Adversarial Attack Simulations consist of conducting precision attacks against an organization in order to test the effectiveness and responsiveness of different parts of a security program.
Unlike traditional testing, an Adversarial Attack Simulation takes an integrated approach to assess your information security defenses by combining multiple testing strategies into a comprehensive offensive engagement, with the sole objective of gaining access to customer assets.

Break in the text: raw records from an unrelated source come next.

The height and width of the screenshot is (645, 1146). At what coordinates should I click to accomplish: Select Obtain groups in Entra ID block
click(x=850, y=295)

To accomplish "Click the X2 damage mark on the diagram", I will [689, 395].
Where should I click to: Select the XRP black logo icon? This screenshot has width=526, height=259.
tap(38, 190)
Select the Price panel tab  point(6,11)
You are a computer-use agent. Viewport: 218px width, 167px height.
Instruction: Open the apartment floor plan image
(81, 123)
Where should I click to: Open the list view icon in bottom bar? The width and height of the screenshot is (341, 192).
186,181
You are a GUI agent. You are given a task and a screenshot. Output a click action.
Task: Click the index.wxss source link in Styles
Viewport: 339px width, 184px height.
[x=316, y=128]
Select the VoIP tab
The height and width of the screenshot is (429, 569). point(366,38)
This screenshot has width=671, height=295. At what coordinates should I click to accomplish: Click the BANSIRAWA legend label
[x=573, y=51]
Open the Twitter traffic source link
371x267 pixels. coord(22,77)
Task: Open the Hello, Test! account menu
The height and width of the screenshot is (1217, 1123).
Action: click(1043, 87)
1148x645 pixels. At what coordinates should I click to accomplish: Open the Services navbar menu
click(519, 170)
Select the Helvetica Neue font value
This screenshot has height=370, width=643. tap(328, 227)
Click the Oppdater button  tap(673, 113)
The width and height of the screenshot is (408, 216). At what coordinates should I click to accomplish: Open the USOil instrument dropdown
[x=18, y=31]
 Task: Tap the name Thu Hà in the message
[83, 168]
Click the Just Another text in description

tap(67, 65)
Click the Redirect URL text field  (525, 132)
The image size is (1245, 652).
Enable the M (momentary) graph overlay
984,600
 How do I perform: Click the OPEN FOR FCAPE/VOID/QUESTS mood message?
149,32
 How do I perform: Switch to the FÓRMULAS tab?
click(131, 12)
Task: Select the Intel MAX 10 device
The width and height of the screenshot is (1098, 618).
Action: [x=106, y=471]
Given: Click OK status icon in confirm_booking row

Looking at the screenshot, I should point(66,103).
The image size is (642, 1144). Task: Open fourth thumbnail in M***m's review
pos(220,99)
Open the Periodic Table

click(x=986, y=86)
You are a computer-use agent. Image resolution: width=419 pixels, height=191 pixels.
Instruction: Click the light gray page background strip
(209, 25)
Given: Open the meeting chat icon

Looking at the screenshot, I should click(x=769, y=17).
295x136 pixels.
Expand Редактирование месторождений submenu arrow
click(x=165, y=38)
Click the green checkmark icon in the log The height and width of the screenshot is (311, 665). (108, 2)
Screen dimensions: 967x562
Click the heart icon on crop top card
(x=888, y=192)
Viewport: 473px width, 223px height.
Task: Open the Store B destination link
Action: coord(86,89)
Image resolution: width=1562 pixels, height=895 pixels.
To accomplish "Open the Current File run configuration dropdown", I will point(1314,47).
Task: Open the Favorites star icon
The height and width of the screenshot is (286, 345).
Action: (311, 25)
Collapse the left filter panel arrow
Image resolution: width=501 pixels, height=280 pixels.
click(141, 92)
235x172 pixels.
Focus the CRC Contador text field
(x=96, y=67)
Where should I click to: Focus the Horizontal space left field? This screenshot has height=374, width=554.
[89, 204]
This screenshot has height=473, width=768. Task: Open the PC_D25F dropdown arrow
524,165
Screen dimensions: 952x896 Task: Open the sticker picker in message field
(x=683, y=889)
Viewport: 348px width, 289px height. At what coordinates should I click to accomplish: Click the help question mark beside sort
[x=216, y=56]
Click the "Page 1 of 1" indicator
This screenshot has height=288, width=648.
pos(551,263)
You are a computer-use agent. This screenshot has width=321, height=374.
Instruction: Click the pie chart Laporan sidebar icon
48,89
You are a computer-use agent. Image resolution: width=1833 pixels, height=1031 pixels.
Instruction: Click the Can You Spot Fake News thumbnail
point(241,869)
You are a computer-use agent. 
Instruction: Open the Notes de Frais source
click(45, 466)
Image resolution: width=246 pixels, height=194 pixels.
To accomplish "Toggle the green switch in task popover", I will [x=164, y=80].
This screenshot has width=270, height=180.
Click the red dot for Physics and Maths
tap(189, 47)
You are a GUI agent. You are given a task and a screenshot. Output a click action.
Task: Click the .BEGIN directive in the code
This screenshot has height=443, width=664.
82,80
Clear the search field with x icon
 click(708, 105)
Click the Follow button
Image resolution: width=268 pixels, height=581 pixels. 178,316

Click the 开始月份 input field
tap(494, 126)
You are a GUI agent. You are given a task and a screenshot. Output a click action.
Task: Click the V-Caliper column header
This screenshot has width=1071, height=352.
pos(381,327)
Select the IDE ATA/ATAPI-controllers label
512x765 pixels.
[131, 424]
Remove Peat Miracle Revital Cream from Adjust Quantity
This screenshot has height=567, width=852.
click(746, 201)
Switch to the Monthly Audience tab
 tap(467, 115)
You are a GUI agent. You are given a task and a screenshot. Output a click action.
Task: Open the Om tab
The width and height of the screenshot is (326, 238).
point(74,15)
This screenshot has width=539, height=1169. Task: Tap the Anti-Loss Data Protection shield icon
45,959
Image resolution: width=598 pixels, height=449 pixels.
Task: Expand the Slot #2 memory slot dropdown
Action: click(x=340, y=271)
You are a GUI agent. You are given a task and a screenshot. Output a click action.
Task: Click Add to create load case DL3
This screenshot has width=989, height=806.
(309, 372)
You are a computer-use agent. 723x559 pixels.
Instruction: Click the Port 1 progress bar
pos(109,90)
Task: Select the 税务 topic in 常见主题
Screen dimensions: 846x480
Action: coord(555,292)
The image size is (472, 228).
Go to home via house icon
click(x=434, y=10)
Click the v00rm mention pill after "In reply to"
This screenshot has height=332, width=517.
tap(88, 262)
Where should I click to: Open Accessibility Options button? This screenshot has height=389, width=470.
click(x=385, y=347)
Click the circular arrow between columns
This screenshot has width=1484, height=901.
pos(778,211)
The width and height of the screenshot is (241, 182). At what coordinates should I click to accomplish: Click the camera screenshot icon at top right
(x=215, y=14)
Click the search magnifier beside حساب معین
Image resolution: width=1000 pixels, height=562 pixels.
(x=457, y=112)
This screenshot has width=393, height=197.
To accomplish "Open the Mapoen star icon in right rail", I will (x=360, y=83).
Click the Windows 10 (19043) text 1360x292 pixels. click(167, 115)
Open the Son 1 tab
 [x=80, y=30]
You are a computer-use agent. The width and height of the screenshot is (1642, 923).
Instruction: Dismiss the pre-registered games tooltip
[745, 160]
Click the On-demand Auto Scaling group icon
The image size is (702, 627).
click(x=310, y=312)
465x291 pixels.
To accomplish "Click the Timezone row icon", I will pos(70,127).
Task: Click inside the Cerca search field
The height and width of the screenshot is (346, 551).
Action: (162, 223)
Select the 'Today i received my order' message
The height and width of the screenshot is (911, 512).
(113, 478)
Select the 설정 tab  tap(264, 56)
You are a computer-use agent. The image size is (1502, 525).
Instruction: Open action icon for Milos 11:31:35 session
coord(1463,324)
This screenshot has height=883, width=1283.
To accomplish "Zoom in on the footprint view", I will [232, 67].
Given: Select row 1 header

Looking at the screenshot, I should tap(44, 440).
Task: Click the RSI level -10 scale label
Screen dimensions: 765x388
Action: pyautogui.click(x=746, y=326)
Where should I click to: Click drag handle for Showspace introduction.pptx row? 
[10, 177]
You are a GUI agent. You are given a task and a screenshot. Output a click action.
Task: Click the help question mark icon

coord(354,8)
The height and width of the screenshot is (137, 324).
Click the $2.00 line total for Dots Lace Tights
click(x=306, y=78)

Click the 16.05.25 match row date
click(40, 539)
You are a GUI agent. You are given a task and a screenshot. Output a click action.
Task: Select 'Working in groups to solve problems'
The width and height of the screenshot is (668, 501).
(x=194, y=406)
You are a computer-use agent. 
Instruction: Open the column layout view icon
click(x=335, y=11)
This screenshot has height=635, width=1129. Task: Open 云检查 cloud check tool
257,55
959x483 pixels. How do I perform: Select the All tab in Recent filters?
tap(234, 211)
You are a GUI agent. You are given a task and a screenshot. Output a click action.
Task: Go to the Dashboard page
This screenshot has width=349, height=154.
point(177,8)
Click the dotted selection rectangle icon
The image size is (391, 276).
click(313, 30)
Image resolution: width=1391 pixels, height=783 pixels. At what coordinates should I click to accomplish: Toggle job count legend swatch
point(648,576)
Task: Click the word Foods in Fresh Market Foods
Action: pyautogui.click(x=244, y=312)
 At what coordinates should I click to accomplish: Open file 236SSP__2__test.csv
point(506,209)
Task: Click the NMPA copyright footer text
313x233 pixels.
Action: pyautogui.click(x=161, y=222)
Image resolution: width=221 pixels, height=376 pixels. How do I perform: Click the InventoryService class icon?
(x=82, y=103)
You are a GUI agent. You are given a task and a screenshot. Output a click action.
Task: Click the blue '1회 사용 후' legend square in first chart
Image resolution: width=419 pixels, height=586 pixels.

Adversarial Attack Simulation can include:
- Specialized Malware
- Open Source Reconnaissance
- Social Engineering
- Targeted Web Application Attacks
- Physical Security Attacks
- Wireless Attacks
With TrustedSec, you can:
- Improve your team’s organizational readiness
- Inspect current performance levels
- Improve training for defenders
- Increase end-user information security awareness
- Evaluate the effectiveness of your IT security defenses and controls
- Gain objective insights into vulnerabilities that may exist across your environment
Detection – The ability to detect an attack through multiple phases of a compromise. This is the foundation to any capabilities of reducing the damage inflicted during a breach. Detection systems include SIEMs, NAC rogue device detection, account change monitoring, suspicious command usage, user behavior analytics (UBA), etc. Where detection controls cannot be implemented, enhancements in deflection and deterrence controls are necessary.
Deflection – (Also referred to as protection) – The ability to build proactive measures that directly defend the network through protection. This would include Antivirus, Intrusion Detection/Prevent Systems, Network Access Controls, etc. Where protection controls cannot be implemented, enhancements to detection and deterrence controls are necessary.
Deterrence – The implementation of patch management procedures and enforcement of complex password policies. This also includes creating paths of least resistance to bait an attacker to use a specific system or set of credentials in order to detect their activity. This is often done with Honeypots, HoneyTokens, and HoneyCreds. Where deterrence controls cannot be implemented, enhancements in detection and deflection controls are necessary.